Everyone experiences a bit of indigestion from time to time. Whether you have a short bout of food poisoning or you ate something too spicy, the symptoms might flare suddenly and then dissipate in a short time.
There are 10 Common Digestive Disorders
- Gastroesophageal Reflux Disease (GERD)
- Peptic Ulcer Disease (PUD) and Gastritis
- Stomach Flu
- Gluten Sensitivity and Celiac Disease
- Inflammatory Bowel Disease (IBD)
- Irritable Bowel Syndrome (IBS)
How are gastrointestinal disorders diagnosed?
Standard imaging tests for gastric conditions include upper gastrointestinal series (UGI), ultrasounds, MRIs, CT scans and X-rays. For an even clearer picture of the gastrointestinal tract, a barium swallow or barium enema may be used in conjunction with an X-ray.

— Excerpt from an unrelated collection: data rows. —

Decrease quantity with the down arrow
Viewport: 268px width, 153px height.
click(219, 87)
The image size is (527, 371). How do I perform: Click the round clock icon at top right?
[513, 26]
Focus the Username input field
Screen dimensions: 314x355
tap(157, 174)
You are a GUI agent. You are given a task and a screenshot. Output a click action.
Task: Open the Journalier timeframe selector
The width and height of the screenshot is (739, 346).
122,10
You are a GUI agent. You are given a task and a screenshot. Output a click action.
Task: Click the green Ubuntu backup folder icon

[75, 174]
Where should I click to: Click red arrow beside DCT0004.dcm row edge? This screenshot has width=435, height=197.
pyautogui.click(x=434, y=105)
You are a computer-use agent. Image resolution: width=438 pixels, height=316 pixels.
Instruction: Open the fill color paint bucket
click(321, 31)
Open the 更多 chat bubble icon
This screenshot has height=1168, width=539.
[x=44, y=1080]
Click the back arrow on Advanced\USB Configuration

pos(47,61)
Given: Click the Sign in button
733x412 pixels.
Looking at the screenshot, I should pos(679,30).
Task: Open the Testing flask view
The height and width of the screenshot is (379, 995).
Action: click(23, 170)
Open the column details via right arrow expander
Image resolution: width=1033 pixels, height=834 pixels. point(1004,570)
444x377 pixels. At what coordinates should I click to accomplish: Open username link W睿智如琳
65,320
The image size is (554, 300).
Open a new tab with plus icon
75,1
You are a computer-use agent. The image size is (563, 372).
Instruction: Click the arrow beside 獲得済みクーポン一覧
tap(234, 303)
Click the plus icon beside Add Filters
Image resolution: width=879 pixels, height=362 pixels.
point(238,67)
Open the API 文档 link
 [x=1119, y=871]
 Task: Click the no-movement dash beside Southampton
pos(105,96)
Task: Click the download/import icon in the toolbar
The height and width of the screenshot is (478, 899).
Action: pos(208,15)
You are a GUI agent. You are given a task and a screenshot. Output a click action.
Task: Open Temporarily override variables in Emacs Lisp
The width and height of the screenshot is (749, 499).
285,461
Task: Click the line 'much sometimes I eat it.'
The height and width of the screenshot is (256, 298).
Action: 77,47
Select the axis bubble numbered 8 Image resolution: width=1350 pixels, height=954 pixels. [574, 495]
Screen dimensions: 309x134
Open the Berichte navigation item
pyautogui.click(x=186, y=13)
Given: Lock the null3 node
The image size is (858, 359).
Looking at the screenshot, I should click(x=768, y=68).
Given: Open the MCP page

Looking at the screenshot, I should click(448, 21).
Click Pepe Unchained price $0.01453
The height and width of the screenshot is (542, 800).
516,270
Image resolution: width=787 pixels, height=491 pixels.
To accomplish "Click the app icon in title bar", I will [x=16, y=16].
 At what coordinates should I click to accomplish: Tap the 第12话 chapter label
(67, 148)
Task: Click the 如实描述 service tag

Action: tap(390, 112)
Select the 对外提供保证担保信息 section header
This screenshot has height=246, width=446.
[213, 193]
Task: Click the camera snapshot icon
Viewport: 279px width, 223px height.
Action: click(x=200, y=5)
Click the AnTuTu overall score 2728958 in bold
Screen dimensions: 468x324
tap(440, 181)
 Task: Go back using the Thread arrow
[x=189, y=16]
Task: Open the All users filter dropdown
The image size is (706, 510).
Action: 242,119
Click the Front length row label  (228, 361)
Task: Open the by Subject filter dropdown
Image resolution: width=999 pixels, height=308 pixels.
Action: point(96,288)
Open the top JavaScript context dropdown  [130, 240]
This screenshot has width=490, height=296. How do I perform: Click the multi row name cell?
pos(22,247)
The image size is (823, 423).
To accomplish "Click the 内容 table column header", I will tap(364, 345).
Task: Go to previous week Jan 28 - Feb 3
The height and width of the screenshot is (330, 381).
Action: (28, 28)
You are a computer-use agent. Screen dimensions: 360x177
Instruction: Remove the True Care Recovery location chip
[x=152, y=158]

If you find that your stomach symptoms linger for weeks or even months, then it could be signs of gastrointestinal diseases. These digestive disorders can range from mild to severe. It is best to consult with a doctor if you are experiencing chronic digestive problems.
Upper gastrointestinal (GI) complaints include
- Chest pain
- Chronic and recurrent abdominal pain
- Lump in the throat
- Nausea and vomiting
Some upper GI complaints represent functional illness (ie, no physiologic cause found after extensive evaluation).
Lower GI complaints include
- Gas and bloating
- Abdominal pain
- Rectal pain or bleeding
The gastrointestinal tract is a large organ system that performs numerous tasks including the breakdown of food, absorption of nutrients and fluids, protection from invasive bacteria or noxious substances, and removal of waste. A gastrointestinal disorder is any condition that affects the digestive system. It is estimated that these conditions affect 60-70 million people in the US alone, leading to a quarter of a million deaths annually.
Whereas symptoms vary depending on the condition and underlying causes, most gastrointestinal diseases share common symptoms such as pain in the abdomen, diarrhea, constipation, bloating, weight loss, and excess gas.